Beberapa saat kemudian dia menyebut siapa dirinya dan maksud kedatangannya. Dia adalah direktur sekaligus pemilik sebuah agen perjalanan di kota itu. Dan dia datang dengan niat untuk membangun mitra bisnis denganku. Karena diketahuinya bahwa aku adalah salah satu pemimpin baru di lembaga yang sering diajak kerjasama.

Tapi caranya mengajak kerjasama cukup unik. Karena dia tidak mengungkapkan apa bentuk kerjasamanya. Ia juga tidak menyatakan apa dan bagaimana keuntungan dari kerjasama itu. Ia justru menyampaikan niat hatinya yang tulus. Dan tanpa ragu ia kemukakan.

“Saya datang mau ajak bapak makan malam di luar. Sambil saya juga mau ajak bapak jalan-jalan melihat kota kami di waktu malam. Bapak pasti senang. Dan tak heran kalau suatu saat bapak ketagihan. Saya harap bapak tidak menolak permintaan tulus saya.”

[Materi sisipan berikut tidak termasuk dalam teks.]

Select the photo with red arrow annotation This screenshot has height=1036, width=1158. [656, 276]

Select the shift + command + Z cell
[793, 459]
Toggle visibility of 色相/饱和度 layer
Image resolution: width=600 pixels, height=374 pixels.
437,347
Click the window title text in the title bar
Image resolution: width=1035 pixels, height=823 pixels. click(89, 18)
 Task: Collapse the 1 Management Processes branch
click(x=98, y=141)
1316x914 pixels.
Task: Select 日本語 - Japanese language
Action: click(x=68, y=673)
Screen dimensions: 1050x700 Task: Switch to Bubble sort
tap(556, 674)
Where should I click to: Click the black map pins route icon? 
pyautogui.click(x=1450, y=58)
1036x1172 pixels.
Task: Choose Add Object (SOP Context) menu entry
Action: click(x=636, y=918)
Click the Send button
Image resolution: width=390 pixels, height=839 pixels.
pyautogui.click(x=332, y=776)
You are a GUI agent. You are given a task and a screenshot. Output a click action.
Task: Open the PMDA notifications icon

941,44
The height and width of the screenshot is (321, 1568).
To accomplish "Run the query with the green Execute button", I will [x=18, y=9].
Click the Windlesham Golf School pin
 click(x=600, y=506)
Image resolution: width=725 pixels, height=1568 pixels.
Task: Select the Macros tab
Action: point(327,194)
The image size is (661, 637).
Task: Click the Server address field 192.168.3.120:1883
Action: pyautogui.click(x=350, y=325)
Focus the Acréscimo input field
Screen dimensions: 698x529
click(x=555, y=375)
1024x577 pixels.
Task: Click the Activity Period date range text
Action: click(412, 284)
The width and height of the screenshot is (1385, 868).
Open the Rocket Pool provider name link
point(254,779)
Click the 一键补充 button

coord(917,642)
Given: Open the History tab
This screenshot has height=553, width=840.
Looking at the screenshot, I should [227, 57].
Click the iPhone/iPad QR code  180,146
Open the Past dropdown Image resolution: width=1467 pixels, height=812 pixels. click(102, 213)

Wow! Penawaran yang menggiurkan. Juga kesempatan yang langka dan tak akan terulang kembali. Kenapa menggiurkan dan langka? Karena aku hanya seorang diri di rumah ini. Semua keluargaku masih di kampungku. Aku masih menjajaki kota baru ini.

Aku bertugas sebagai salah seorang pimpinan di sini karena prestasi yang dianggap layak untuk memimpin lembaga ini. Tapi dengan syarat harus memboyong semua keluarga. Pindah rumah singkatnya. Minggat ke tempat yang baru dari tempat tinggal sekarang. Ah! Sungguh sebuah dilema tapi harus memutuskan.

Melalui diskusi yang alot dengan seluruh anggota keluarga, akhirnya diambil kata sepakat. Pindah. Tapi kepindahannya menurut kloter karena anak-anak masih sekolah. Istri menemani anak-anak. Jadi aku sebagai peretas jalan. Aku berangkata dahulu.

Dengan berat hati aku tak menerima alias menolak tawarannya yang menggiurkan itu. Alasanku adalah aku baru selesai makan malam. Selain itu juga, aku baru sampai rumah. “Terima kasih untuk undangan ibu. Tapi saya capek sekali. Maaf, saya tidak bisa pergi.”

Dia berusaha membujuk merajuk dengan segala cara yang dia mampu dan punya. Tapi aku tetap bergeming tidak bisa dan takmau pergi. Dengan cara yang kupunya dan mampu aku terus berkelit. Tawaran dan penolakan yang alot itu akhirnya selelsai.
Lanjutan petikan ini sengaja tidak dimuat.